● DIRECTIVE
Can you rescale the entries from the line containing "will [x=290, y=106]." through the line containing "Action: (x=221, y=11)", both included? Reproduce them in full with their requests, and multiply only the answer coordinates by 2.15, rounding each to a whole number with halves going up.
============================================================
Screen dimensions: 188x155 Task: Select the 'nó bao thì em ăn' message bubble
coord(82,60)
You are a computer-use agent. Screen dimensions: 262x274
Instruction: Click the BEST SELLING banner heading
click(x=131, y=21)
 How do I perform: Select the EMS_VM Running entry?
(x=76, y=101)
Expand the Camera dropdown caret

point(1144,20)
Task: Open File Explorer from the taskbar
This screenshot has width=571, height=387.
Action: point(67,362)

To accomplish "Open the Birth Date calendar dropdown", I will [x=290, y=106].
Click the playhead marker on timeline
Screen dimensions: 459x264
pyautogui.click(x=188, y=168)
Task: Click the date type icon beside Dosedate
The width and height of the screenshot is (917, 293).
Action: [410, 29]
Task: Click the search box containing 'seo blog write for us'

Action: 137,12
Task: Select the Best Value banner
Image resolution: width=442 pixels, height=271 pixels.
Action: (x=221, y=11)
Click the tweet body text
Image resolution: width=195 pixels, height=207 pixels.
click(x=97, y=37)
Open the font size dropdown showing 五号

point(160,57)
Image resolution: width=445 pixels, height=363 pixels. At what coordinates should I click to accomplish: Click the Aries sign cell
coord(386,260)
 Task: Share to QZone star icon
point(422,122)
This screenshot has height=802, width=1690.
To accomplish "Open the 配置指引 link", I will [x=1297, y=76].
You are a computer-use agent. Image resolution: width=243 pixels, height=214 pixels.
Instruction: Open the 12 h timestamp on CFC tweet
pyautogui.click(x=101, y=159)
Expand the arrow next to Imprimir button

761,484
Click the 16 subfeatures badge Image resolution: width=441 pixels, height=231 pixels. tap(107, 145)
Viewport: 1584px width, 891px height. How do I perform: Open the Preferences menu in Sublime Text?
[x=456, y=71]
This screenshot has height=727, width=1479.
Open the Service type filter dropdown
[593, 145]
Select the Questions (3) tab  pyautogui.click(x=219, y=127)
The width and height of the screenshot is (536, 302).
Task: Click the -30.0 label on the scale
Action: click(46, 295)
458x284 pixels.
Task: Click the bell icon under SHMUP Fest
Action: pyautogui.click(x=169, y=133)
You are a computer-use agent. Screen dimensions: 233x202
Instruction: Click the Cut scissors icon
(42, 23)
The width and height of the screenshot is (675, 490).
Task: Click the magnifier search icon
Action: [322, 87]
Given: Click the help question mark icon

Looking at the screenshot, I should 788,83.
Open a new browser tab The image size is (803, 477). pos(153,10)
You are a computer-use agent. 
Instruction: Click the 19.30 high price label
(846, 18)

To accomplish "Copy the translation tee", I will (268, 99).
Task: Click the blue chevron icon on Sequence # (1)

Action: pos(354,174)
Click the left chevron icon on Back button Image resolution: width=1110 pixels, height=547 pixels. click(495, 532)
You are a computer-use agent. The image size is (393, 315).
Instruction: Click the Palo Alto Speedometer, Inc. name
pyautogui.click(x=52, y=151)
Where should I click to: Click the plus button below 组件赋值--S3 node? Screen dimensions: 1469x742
============================================================
● RIGHT ANSWER
To accomplish "Open the Birth Date calendar dropdown", I will [x=624, y=228].
Click the playhead marker on timeline
Screen dimensions: 459x264
pyautogui.click(x=404, y=361)
Task: Click the date type icon beside Dosedate
The width and height of the screenshot is (917, 293).
Action: [882, 62]
Task: Click the search box containing 'seo blog write for us'

Action: 295,26
Task: Select the Best Value banner
Image resolution: width=442 pixels, height=271 pixels.
Action: (x=475, y=24)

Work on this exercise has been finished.